Monday, February 24, 2014
Babyland
My parents met during a game of "42" with friends when my father was a college student and Mom, whose parents were unable to afford higher education, was working as a secretary. Despite my father's difficulty with small talk and the fact my mother-- her hair done up in cage rollers-- was clearly not dressed for romance, they eventually fell in love anyway.
A little more than two years later--on February 24th-- they would be headed to the hospital in the same little college town where my father was a fifth year engineering major. Married only eight months and completely inexperienced in the ways of birth control, as only a naive Southern Baptist girl (and her husband) of the 50's could be, my parents became...parents.
For about 24 hours.
Perfectly formed, my tiny sisters very quickly slid into the world with our mother drowsy from medication, but awake, and our father in the waiting room-- pacing, smoking and getting a head start on his future ulcer. Born far ahead of schedule--three months early--they were already in respiratory distress. Medical knowledge being what it was in 1957, there existed no real expectations for their survival. They were, and would be thought so even now, dangerously small. Whisked away the minute they were born, the obstetrician decided that my mother would become too attached to her dying daughters and then become even more upset, should she be allowed to hold them. As if carrying them inside her for six months wasn't enough of a connection.
And so they were whisked away as soon as they took their first shallow breaths and my mother, whose thought processes were so saturated with shock and grief that she could not raise a protest, was denied even the briefest glimpse of their round faces and rosebud mouths or the chance to briefly touch their outstretched fingers with one of hers.

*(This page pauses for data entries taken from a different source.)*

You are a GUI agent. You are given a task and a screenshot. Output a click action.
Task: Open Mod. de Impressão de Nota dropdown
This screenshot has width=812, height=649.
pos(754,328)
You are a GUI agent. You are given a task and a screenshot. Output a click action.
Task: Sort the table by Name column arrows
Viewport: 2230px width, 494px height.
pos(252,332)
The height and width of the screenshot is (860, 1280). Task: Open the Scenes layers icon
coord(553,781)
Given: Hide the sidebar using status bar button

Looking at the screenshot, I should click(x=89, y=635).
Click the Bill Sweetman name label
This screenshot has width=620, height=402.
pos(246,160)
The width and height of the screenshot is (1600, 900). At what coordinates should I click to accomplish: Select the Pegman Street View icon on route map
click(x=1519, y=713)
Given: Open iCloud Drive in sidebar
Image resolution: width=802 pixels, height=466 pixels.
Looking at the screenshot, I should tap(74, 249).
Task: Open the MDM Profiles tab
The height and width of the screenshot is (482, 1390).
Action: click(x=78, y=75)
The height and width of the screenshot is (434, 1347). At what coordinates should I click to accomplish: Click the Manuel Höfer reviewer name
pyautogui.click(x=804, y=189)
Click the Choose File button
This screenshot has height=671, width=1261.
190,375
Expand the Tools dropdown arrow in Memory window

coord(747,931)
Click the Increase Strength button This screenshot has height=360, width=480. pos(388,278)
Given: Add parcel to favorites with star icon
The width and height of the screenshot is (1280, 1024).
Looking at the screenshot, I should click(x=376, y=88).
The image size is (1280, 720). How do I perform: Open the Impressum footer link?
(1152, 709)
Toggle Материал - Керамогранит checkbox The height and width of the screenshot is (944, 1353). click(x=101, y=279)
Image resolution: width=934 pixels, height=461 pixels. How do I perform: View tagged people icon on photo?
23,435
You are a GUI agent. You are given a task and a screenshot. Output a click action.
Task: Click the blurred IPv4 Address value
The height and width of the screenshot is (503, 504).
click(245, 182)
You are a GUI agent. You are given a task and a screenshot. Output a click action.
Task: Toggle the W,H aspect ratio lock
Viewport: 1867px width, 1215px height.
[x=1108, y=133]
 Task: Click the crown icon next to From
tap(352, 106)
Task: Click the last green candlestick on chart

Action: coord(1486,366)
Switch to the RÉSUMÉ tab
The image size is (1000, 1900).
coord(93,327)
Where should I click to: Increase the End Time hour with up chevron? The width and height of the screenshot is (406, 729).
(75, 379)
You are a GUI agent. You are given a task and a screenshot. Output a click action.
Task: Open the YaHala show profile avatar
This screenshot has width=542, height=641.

It was my father who would return to my mother's bedside and report the death of their first child later that evening and then then next day, the second one. Women in those days remained hospitalized for at least one week after giving birth and my mother's trauma only guaranteed this. With the help of their minister's wife who found tiny white burial dresses, my sisters were laid at either end of the same infant casket and my stunned young father would be required to grieve for them alone. Surely there were friends there to help him as he selected the grassy patch where they would be buried. A section of the cemetery for death's youngest victims.
Babyland.
As the oldest daughter by default, I was always cognizant of the role that chance played in my birth order, but when I was younger I confess that on more than one occasion I gave voice to the notion that my mother didn't speak out loudly enough for herself or her daughters when her male doctor allowed himself to make such a permanent decision for her. I thought her weak for not insisting that those babies graves be moved when father graduated college and they moved three hours north. And there were even times I questioned how much she could love me--and the two sisters born after--if she could leave behind the first ones. It was an asshole thing to think. I know that now.
As a parent I've learned that you get your guts ripped out a million times...not only on behalf of your children but--sometimes--you get them torn from you by the very ones to whom you gave life. Life is happy one moment and tragic the next. And if you're lucky it evens out eventually. You may walk away from the place where sadness is entombed, but motherhood has taught me that you don't ever forget it. Even on the days when it looks to the outside world as though you're having the time of your life.
It took strength for my mother to come home from the hospital and store away the evidence of anticipated motherhood and again--after my dad graduated--to pack up their tiny apartment and drive with him away from the sunny spot where their daughters lay--named-- under a simply lettered headstone. And then to return years later when my younger sisters and I would attend and graduate from our father's alma mater. Surely the proximity was bittersweet for her. I don't know because she's never said.
Last week my mother, the same woman who was able to pick up and move on after losing children she would never meet, kicked cancer's ass and I was there to see it. What I once thought was her lifelong denial of life's gravity was actually something else entirely: the desire to briefly acknowledge that sadness and death exist and then turn away from the shadows to face the sun.
And after a lifetime of being known as my father's daughter, I find myself envying the power my mother has had all along. Why in hell did it take me this long to see it?